What you see is what you ... eat


Jul. 1--NEW HAVEN -- When kids sit in front of the TV watching snack food commercials along with their cartoons, they eat more junk than those who don't watch such ads, according to a Yale University study.

The research shows that children watching television with food commercials can increase snacking by 45 percent, potentially contributing to the nationwide increase in child obesity and diseases such as diabetes.

When children reached for a snack, "it wasn't even the foods that they saw advertised," said Kelly D. Brownell, director of the Rudd Center for Food Policy and Obesity at Yale. "It's a troubling finding. It suggests these things are provoking eating anything that's around."

The research is being published today in the American Psychological Association's journal Health Psychology. Jennifer Harris, director of marketing initiatives at the Rudd Center, was the lead author.

The researchers conducted an experiment in which 108 children ages 7 to 11 watched cartoons. Half of the kids saw snack food commercials and half saw non-food commercials. A second experiment with adults showed similar results.

"This research shows a direct and powerful link between television food advertising and calories consumed by adults and children," said Harris in a prepared statement. "Food advertising triggers automatic eating, regardless of hunger, and is a significant contributor to the obesity epidemic. Reducing unhealthy food advertising to children is critical."

The researchers estimated that a half-hour per day viewing television with food commercials could lead to gaining 10 pounds a year, without dieting or increased exercise.

Brownell said kids are lured to buy -- or to nag their parents to buy -- sugary cereals, sweetened drinks and salty snack foods.

"The kids are an incredibly lucrative market to (food manufacturers)," Brownell said. "Brand loyalty starts early and they don't want to give up their market."

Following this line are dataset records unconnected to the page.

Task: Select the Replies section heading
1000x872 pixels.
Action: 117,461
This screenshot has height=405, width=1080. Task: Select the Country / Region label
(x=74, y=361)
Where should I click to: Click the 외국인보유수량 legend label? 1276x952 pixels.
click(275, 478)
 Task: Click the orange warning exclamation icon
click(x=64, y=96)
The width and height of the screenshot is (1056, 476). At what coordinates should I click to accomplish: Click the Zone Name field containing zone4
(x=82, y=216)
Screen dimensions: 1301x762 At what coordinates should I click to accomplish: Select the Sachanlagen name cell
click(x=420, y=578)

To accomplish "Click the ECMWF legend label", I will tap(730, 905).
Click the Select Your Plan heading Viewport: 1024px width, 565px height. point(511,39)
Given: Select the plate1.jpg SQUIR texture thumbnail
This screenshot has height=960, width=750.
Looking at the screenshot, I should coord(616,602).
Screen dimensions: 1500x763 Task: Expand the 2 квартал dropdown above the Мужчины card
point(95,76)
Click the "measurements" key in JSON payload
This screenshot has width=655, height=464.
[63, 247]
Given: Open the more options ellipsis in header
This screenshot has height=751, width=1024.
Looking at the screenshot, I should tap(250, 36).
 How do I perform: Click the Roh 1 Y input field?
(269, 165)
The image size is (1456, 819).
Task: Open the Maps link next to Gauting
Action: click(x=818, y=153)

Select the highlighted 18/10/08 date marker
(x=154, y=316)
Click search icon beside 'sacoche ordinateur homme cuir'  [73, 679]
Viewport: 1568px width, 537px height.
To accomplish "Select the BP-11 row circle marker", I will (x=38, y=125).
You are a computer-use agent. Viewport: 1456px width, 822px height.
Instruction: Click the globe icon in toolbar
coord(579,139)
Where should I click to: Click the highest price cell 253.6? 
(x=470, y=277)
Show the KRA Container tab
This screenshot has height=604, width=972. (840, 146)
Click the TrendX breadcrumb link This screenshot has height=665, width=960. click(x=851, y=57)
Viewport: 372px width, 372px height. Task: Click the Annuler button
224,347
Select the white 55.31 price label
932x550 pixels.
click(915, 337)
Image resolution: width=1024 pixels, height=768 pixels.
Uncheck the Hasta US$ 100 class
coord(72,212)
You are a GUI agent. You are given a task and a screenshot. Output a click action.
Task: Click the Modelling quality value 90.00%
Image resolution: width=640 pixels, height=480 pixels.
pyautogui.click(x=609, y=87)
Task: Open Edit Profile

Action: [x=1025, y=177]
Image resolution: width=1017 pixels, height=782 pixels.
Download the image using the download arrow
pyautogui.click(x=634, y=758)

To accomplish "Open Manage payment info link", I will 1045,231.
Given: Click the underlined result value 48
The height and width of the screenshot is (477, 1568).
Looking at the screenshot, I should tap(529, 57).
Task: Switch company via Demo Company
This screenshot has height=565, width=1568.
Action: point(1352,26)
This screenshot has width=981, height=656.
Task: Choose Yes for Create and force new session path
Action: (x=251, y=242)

A third of children and twothirds of adults are overweight, Brownell said, and the extra pounds lead to heart disease, Type 2 diabetes and other problems.

Rich Hanley, a journalism professor at Quinnipiac University, said, "The television ads are extraordinarily potent because they package the narrative that everyone that consumes the product is happy."

He said government regulation of ads for snack foods and cereals would be difficult because the products range from somewhat nutritious to pure sugar. "It would be a very difficult rule to enforce," he said. "The government would almost have to take a product-by-product examination."

Brownell said the best solution would be for food manufacturers to regulate themselves, which some are doing.

"We actually don't advertise during children's programming," said Chris Kuechenmeister, spokesman for Frito-Lay, which makes Cheetos, Doritos and Fritos. PepsiCo, which owns Frito-Lay, belongs to the Children's Food and Beverage Advertising Initiative, he said.

General Mills, which makes Lucky Charms, Trix, Cheerios and Wheaties, also has guidelines limiting advertising to children.

Its 2009 Corporate Social Responsibility Report states that it will advertise to children only products with less than 175 calories per serving and no more than 12 grams of sugar, as well as meet the U.S. Food and Drug Administration's "healthy" criteria.